In this case we are dealing with the same higher order filters as in the 2D case, however they are three-dimensional. This texturing approach is used in cases, when the two-dimensional description does not provide acceptable results. Some examples are marble and wood materials. To be able to store more 3D textures in the hardware memory, we have to store them in low resolution. To obtain high-quality results from such datasets, higher order filtering must be performed. Another application area of growing importance is volume rendering. To avoid the linear reconstruction artifacts, the kernels of higher order are involved again. The tables 3 and 4 show the performance of various algorithms on a 128 x 128 x 128 dataset. This dataset is shown in figure 3 comparing tri-linear to tri-cubic interpolation.

Table 3: Framerates of NVidia GeForce3 solid texturing.

# pixels	std-2x (64)	std-4x (32)	dot-2x (16)	dot-4x (8)	sep-4x (64)	spd-4x (16)
60k	19	21	64	66	21	76
180k	6.5	6.8	20	20	14	50
260k	4.2	4.5	11	11	8.7	34

Table 4: Framerates of ATI Radeon 8500 solid texturing.

# pixels	std-2x (64)	std-4x (32)	dot-2x (16)	dot-4x (8)	sep-4x (64)	spd-4x (16)
60k	23	26	71	71	59	90
180k	4.2	4.5	15	16	30	30
260k	2.8	2.3	8	9	18	40

**Figure 3:** Solid textured teapot using tent and cubic B-spline filters (from left to right).
$\begin{figure}\epsfysize =30mm \centerline{\epsffile{pics/solid_texture.eps}}\end{figure}$

Animated textures

High-quality reconstruction is even more important when using animated textures than in the static case.
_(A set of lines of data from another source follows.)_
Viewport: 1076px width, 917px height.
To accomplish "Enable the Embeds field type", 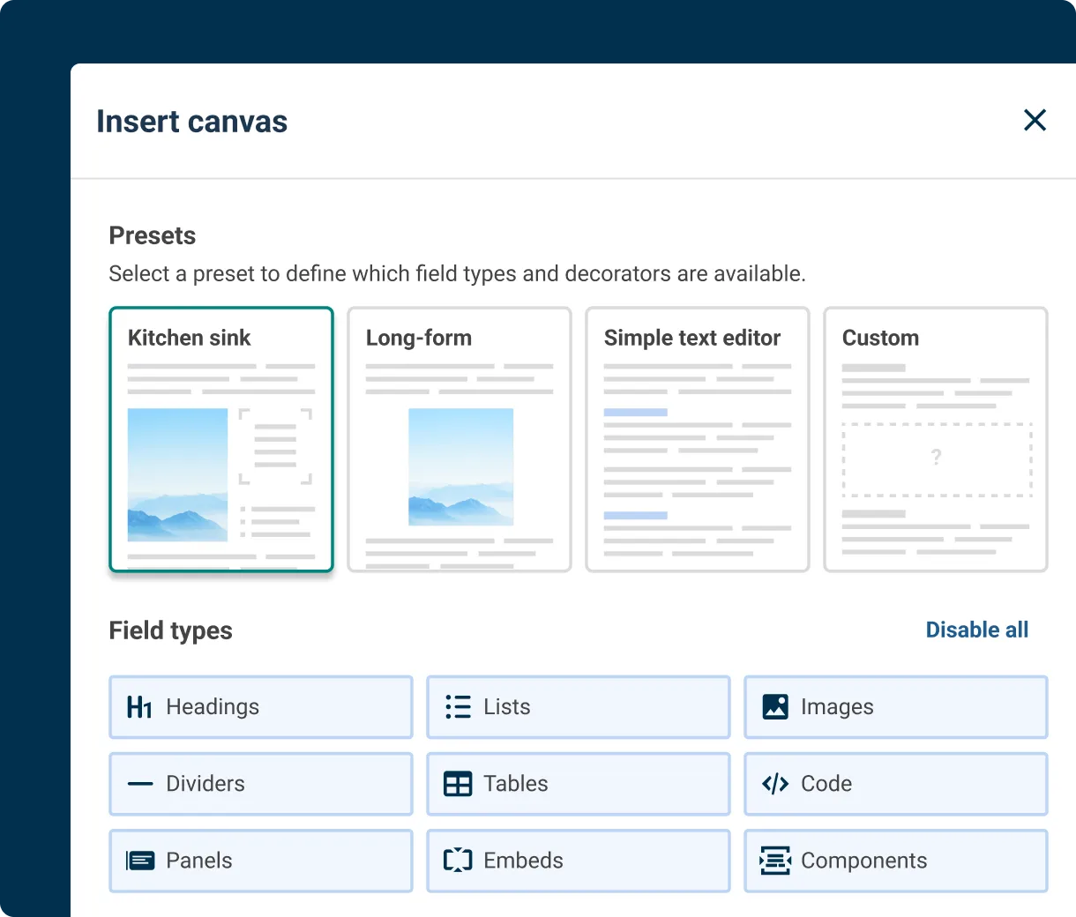I will 578,861.
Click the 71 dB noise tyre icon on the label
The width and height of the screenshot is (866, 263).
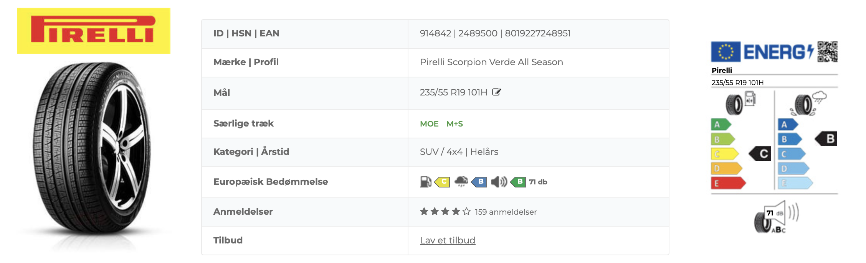pyautogui.click(x=776, y=218)
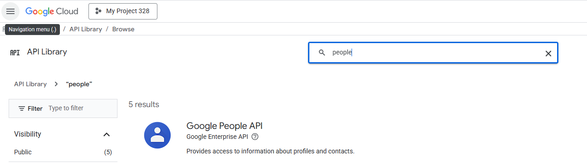The height and width of the screenshot is (167, 587).
Task: Click the People API description text
Action: coord(270,151)
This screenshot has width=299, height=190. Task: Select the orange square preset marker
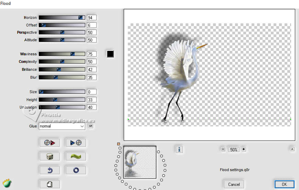pyautogui.click(x=119, y=144)
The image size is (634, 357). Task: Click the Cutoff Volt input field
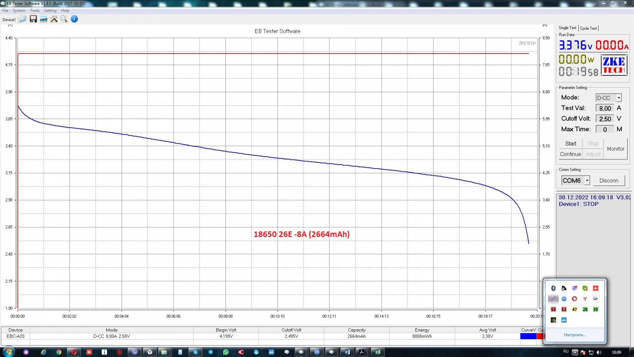(x=605, y=119)
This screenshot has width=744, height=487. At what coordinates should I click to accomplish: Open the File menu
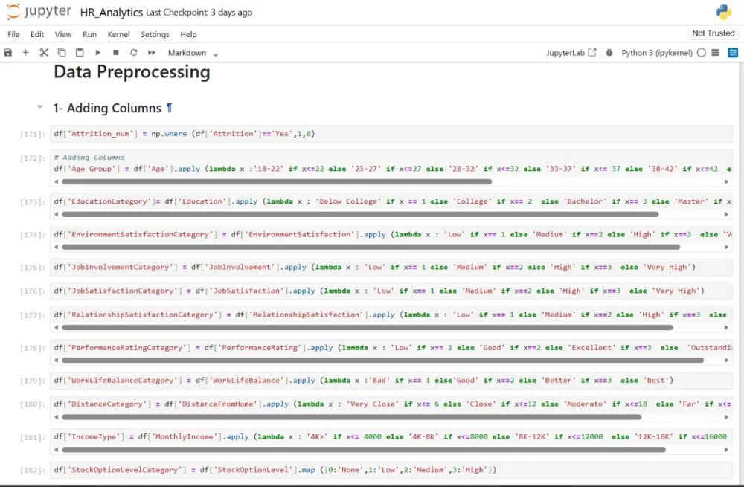[13, 34]
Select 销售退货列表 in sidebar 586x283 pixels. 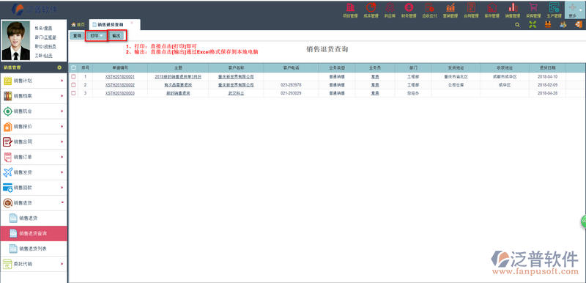point(34,249)
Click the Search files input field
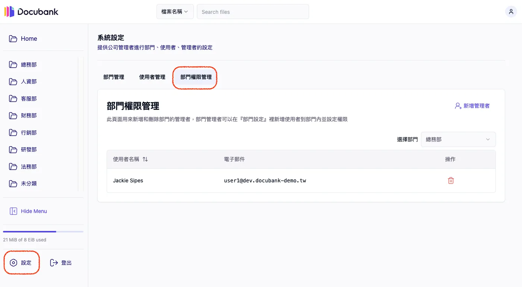 point(253,12)
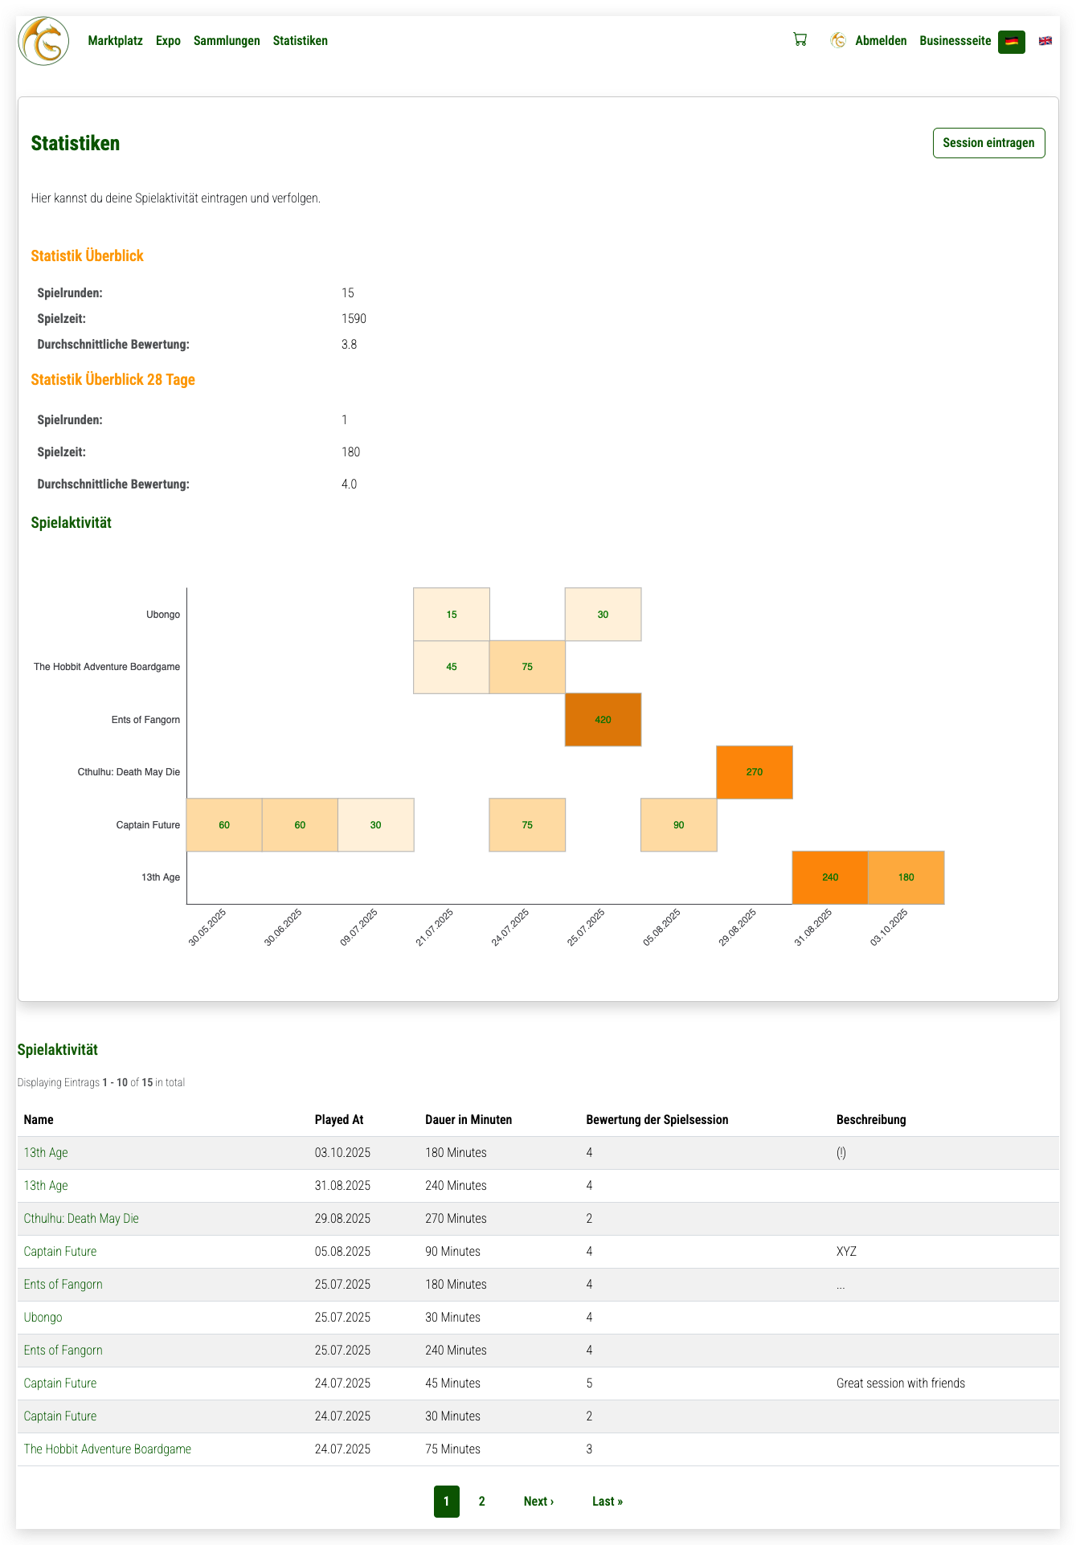Click the 270 Cthulhu heatmap cell
This screenshot has height=1545, width=1076.
coord(754,772)
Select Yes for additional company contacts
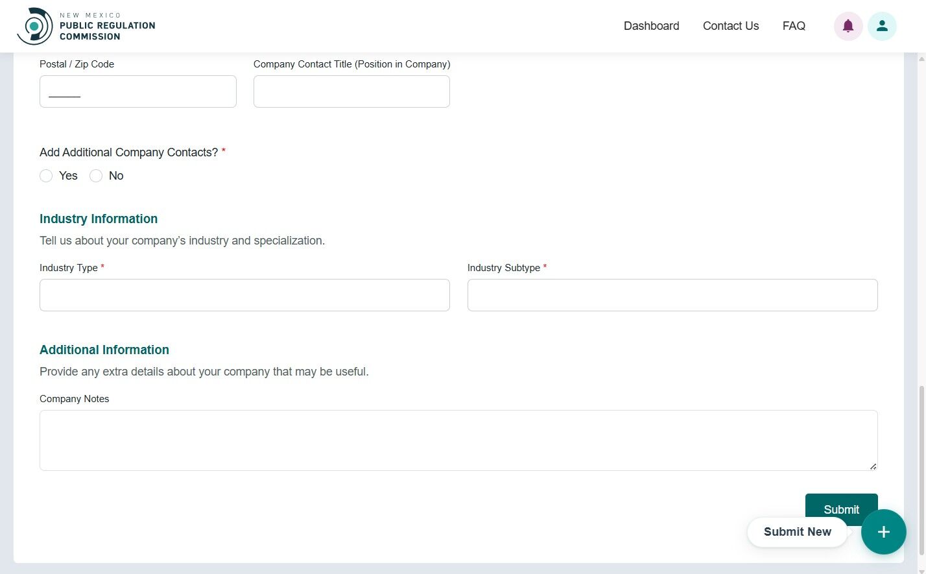Viewport: 926px width, 574px height. (x=46, y=176)
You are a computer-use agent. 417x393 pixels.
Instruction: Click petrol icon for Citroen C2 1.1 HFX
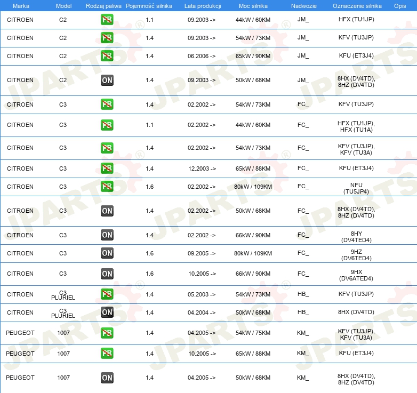[107, 19]
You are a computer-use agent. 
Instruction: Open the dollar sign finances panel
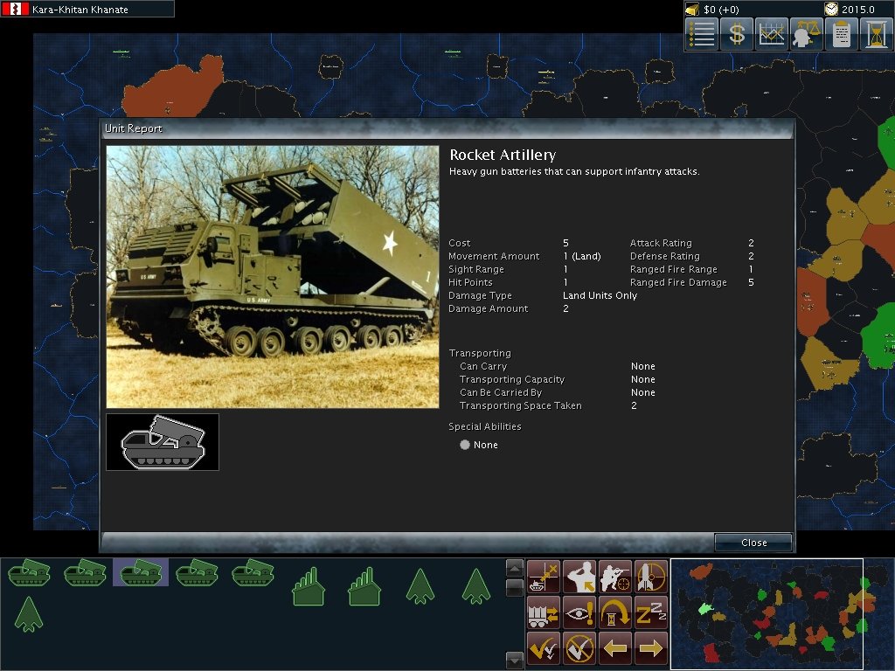[737, 34]
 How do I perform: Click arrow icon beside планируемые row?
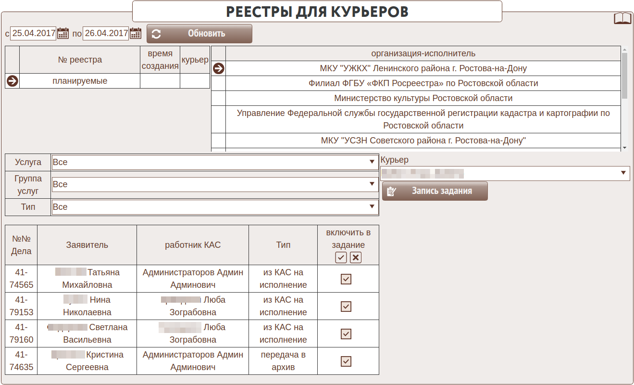coord(12,81)
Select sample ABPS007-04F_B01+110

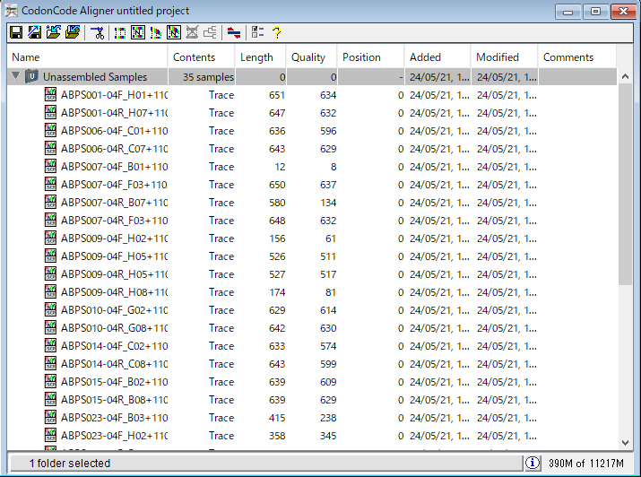pos(114,167)
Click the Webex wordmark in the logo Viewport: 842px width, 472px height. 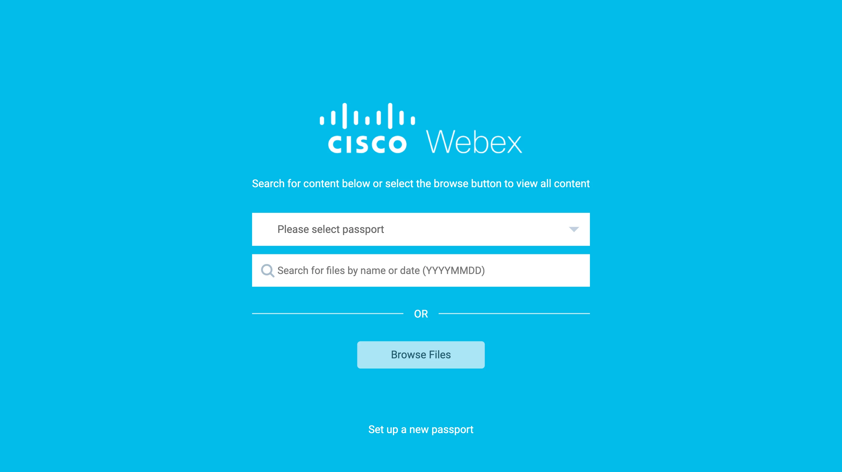click(474, 142)
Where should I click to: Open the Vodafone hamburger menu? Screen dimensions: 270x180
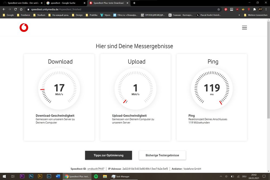(x=244, y=27)
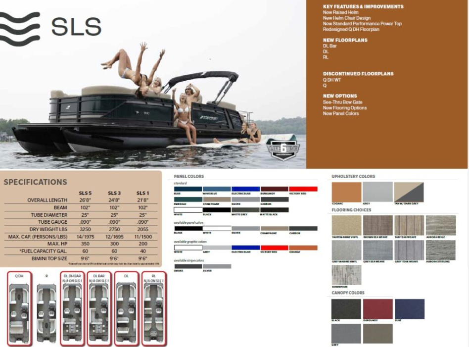Pick the Cognac upholstery color swatch

[346, 192]
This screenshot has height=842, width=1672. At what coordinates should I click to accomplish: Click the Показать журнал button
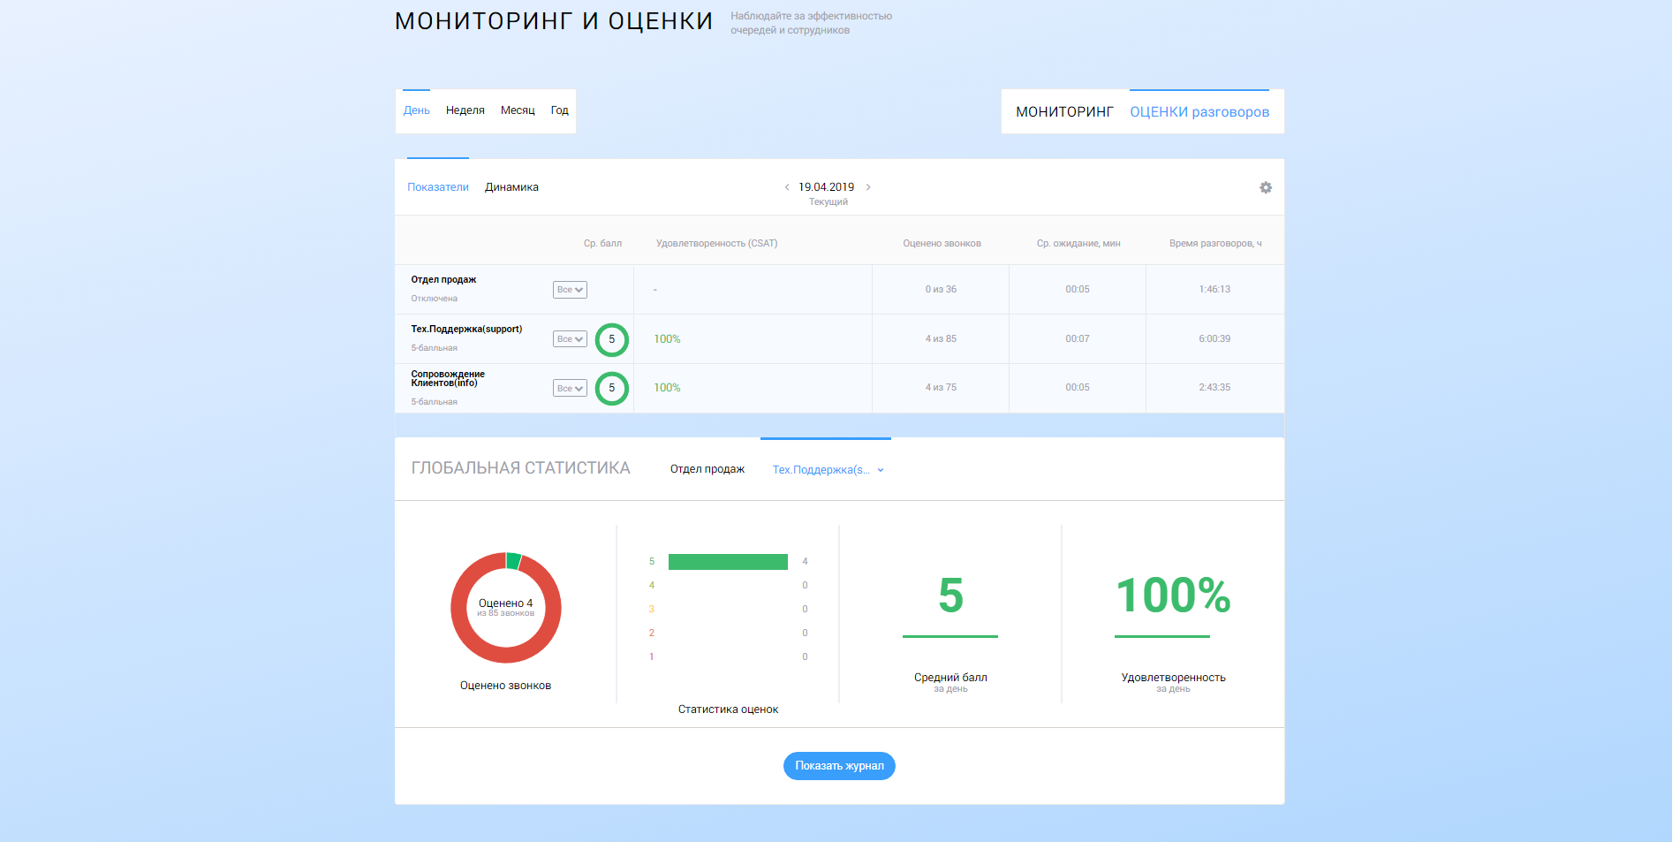[839, 766]
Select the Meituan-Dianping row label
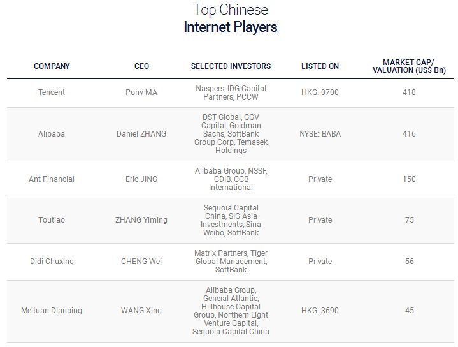The image size is (458, 347). pyautogui.click(x=52, y=311)
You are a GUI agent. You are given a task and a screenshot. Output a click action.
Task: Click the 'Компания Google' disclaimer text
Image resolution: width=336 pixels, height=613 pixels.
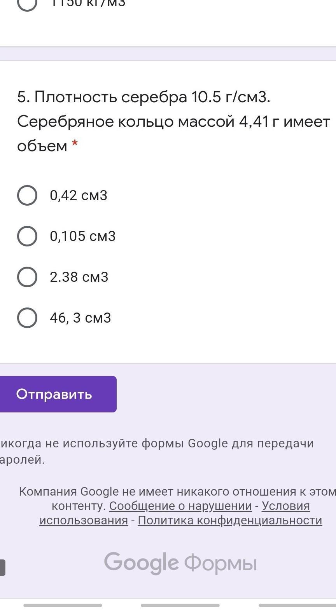[177, 491]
Linear interpolation produces much more visible artifacts, because the underlying interpolative grid, already stronly visible in the static case, appears as static layer beneath the moving texture. Higher order filtering like cubic interpolation completely removes such artifacts. This effect is most visible in animations with rotating objects. We divide the animation into the following three types according to their generation stage.

Pre rendered animation means the frames are computed in a preprocessing step. To be able to perform real-time animation, we have to store all frames as textures, which has extreme requirements on the hardware memory capabilities. Therefore we store them in lower resolution and reconstruct them using higher order filters.
Procedural CPU animation produce frames generated on-the-fly. Each frame, which is generated is transferred to the graphics hardware and displayed as a mapped texture. The transfer and generation stage are the most time-consuming operations. Generating and transfering lower resolution textures significantly improves the performance.
Procedural GPU animation is similar technique as procedural CPU but has one advantage among the other ones. The frame produced in graphics hardware does not need to be transferred to graphics memory, because it is already stored there. However such animations are much more limited in the generation stage than CPU generated animations. The reason of low resolution sampling is the same as in the previous case.

We show the difference between tri-linear and tri-cubic filtering on a pre-rendered animation frame of variable texture resolution in figure 4.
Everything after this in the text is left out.